Le conclusioni del caso citato sono nelle parole riportate nel “Nuovo manuale dell’istruttore di atletica leggera” della Federazione Italiana: “l’allenamento giovanile deve basarsi su una molteplicità di esercitazioni, sempre comunque legate – e comunque collegate o utili – alle varie discipline dell’atletica, per creare una base sufficientemente ampia di esperienze motorie (coordinative e condizionali) capace di fare da supporto a esercitazioni sempre più complesse, articolate e finalizzate”. In altre parole, ragionando su un periodo medio-lungo, un lavoro di specializzazione verso una singola disciplina già a partire dalla primissima adolescenza è meno proficuo di un’attività multilaterale, svolta comunque nell’ambito dell’atletica leggera.

Svolgere un’attività multilaterale in età giovanile non significa in ogni caso allenarsi per le prove multiple. Significa dare al giovane atleta un bagaglio di capacità da cui attingere per una eventuale specializzazione successiva in uno dei vari settori dell’atletica: corse, lanci o salti. O prove multiple, che non sono semplicemente un “misto” o una base comune dei precedenti tre, ma una vera e propria disciplina con esercitazioni e metodologie di allenamento ad hoc.

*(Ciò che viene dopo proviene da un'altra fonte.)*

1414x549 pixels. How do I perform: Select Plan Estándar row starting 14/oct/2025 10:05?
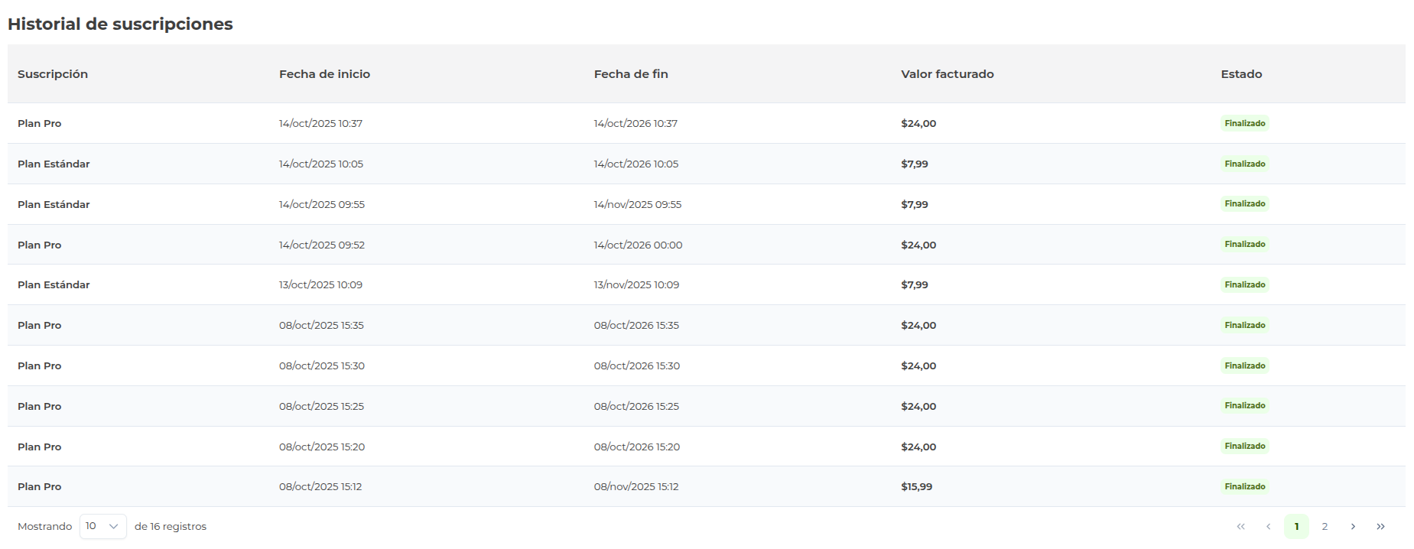pos(54,164)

Sempre secondo alcuni esempi citati nei manuali, è curioso notare come in ambito giovanile le prestazioni di atleti maschi e femmine di decathlon e eptathlon in alcune delle singole prove sono spesso confrontabili con quelle dei coetanei impegnati nelle singole specialità. Questo per le donne continua a valere anche successivamente. Alcune grandi eptathlete della storia hanno legato il proprio nome anche a specialità singole e in quest’ultime hanno ottenuto brillanti risultati proprio grazie alla loro preparazione nelle prove multiple.